Cylindrobulla is a genus of sea snails or bubble snails, marine gastropod mollusks in the clade Sacoglossa.

Cylindrobulla is the type genus of the family Cylindrobullidae and it is the only genus in the family.

== Taxonomy ==
The suborder Cylindrobulloidea used to be recognized as monogeneric suborder; in other words there was only one family in the suborder, the family Cylindrobullidae, and only one genus Cylindrobulla.

=== 1996 taxonomy ===
It was treated by Jensen (1996) as a sister group of Sacoglossa and placed it in the new order Cylindrobullacea.

=== 1998 taxonomy ===
Mikkelsen (1998) has argued that the genus Cylindrobulla actually belongs in Oxynoacea within shelled Sacoglossa. This change in taxonomy was suggested on the basis of the similarity in many characteristics: digestive, sexual, pallial (= concerning the mantle), and the nervous system.

=== 2005 taxonomy ===
According to the taxonomy by Bouchet & Rocroi (2005), is the Cylindrobullidae the only family in the superfamily Cylindrobulloidea and Cylindrobulloidea is the only superfamily within the group Cylindrobullida in the informal group Opisthobranchia.

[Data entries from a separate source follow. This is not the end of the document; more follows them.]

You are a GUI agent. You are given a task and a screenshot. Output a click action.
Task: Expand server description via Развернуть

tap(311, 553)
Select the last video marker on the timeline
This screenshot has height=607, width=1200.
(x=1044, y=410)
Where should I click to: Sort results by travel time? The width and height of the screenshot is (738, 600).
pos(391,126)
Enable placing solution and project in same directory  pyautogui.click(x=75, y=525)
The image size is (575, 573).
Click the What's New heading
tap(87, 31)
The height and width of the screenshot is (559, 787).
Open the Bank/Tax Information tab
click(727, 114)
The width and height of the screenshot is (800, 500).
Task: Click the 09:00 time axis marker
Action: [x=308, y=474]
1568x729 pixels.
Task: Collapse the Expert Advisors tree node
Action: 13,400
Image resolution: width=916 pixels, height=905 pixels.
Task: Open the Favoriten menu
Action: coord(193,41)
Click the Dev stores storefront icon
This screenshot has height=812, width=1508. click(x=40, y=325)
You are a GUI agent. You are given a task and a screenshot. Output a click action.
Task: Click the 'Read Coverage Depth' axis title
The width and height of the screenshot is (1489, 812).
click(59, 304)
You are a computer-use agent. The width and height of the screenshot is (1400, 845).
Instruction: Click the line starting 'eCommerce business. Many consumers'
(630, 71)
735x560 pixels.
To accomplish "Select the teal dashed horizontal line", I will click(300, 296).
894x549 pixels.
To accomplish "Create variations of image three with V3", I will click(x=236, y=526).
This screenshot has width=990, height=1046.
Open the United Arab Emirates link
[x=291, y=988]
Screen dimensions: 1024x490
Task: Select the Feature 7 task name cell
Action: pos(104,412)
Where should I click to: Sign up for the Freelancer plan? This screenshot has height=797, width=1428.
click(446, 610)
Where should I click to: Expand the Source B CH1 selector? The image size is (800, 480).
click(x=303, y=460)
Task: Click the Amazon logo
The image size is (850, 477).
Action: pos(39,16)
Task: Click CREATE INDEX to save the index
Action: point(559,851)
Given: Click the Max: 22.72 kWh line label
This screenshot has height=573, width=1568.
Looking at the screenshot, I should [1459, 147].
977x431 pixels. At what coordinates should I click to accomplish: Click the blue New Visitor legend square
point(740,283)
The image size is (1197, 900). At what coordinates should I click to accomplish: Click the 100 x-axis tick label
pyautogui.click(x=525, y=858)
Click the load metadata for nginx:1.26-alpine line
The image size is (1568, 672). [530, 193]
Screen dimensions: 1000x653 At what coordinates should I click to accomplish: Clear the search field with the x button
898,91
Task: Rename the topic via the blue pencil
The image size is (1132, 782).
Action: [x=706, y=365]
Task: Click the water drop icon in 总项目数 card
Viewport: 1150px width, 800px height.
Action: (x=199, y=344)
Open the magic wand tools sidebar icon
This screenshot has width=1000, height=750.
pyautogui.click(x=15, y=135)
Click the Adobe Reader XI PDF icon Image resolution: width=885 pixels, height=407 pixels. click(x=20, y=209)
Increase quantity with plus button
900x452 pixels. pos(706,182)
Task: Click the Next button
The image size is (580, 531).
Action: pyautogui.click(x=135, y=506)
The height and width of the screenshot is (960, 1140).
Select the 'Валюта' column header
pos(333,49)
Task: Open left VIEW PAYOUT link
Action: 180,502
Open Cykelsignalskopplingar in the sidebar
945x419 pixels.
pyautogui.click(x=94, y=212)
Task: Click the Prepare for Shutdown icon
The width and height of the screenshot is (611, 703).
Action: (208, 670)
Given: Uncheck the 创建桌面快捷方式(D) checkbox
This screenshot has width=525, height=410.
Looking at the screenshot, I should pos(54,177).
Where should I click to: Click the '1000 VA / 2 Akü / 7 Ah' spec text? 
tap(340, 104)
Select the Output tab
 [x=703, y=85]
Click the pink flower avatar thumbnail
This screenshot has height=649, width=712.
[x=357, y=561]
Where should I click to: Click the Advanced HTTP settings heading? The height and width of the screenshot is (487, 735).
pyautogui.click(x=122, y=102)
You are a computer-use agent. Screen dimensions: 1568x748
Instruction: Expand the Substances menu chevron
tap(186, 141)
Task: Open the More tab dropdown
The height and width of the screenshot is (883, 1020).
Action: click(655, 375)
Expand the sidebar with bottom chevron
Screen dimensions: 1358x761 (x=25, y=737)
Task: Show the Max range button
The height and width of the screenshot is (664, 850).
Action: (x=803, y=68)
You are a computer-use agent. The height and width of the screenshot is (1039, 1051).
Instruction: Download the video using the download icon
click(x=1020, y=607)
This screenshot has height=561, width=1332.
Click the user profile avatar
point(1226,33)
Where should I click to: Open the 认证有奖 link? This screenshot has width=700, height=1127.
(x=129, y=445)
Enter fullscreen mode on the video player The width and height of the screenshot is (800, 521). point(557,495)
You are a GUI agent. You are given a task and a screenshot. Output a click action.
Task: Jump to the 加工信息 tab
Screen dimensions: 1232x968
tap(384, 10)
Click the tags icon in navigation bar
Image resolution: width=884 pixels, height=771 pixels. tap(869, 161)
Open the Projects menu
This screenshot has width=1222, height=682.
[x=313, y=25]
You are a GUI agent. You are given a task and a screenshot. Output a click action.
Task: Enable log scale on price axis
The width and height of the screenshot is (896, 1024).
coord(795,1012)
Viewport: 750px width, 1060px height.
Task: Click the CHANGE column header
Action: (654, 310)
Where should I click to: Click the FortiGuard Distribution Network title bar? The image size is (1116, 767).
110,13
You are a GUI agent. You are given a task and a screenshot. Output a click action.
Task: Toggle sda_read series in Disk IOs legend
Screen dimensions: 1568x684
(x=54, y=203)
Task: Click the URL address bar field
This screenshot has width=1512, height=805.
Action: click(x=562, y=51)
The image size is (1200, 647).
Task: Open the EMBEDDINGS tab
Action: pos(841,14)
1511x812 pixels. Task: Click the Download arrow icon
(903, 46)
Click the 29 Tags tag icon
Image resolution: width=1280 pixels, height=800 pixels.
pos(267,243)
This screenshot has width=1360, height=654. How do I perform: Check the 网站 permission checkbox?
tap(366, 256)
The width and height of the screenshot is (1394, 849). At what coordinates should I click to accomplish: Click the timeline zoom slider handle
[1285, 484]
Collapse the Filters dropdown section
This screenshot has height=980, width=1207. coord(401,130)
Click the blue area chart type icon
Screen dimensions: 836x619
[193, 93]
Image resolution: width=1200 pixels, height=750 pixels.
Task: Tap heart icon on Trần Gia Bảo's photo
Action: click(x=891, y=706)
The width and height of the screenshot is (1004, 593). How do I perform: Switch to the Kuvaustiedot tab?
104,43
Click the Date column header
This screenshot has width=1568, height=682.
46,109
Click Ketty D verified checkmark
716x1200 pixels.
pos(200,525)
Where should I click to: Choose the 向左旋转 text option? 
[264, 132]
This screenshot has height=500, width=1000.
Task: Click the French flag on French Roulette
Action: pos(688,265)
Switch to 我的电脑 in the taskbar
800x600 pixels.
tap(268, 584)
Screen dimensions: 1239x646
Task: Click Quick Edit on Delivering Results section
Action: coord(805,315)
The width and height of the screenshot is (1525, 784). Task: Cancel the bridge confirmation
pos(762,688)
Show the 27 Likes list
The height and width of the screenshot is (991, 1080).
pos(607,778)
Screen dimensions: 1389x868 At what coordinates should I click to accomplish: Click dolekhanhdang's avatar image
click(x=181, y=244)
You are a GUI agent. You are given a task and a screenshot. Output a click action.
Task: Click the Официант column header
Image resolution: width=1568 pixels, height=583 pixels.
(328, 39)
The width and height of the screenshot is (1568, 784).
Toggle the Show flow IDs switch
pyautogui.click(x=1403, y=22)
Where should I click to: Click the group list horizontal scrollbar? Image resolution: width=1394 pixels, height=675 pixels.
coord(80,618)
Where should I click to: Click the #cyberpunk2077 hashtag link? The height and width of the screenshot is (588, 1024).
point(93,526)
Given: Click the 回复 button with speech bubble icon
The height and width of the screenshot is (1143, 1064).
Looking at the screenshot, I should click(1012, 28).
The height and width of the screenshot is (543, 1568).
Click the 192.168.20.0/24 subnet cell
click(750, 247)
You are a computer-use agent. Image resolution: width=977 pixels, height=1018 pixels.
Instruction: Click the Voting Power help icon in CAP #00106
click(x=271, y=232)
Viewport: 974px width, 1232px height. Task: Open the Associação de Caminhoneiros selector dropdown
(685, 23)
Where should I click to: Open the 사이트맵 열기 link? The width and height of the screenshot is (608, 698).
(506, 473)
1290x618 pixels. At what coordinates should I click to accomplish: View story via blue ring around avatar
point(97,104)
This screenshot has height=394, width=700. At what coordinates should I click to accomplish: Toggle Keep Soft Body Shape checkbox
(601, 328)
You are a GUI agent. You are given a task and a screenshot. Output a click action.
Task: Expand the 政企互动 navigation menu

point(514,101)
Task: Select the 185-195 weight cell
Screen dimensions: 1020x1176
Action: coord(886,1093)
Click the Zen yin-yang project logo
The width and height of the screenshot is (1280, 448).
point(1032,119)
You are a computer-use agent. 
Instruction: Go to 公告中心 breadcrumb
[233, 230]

According to the taxonomy of the Gastropoda by Bouchet & Rocroi (2005) the family Cylindrobullidae has no subfamilies.

=== 2010 taxonomy ===
Molecular phylogeny analysis by Maeda et al. (2010) have confirmed placement of Cylindrobulla within Sacoglossa.

== Genera ==
Species within the genus Cylindrobulla include:
- Cylindrobulla beauii P. Fischer, 1857 - the type species of the genus Cylindrobulla
- Cylindrobulla gigas Mikkelsen, 1998
- Cylindrobulla phuketi Jensen, 1990
- Cylindrobulla sculpta G. Nevill & H. Nevill, 1869
- Cylindrobulla turtoni Bartsch, 1915
- Cylindrobulla xishaensis Lin, 1978

Synonyms:
- Cylindrobulla californica Hamatani, 1971 is a synonym for Ascobulla californica (Hamatani, 1971)
- Cylindrobulla fragilis (Jeffreys, 1856) is a synonym for Ascobulla fragilis (Jeffreys, 1856)
- Cylindrobulla japonica Hamatani, 1969 is a synonym for Ascobulla japonica (Hamatani, 1969)

==See also ==
- Ascobulla - species in this genus looks externally the same, but they differ in internal anatomy. Ascobulla belongs to Volvatellidae.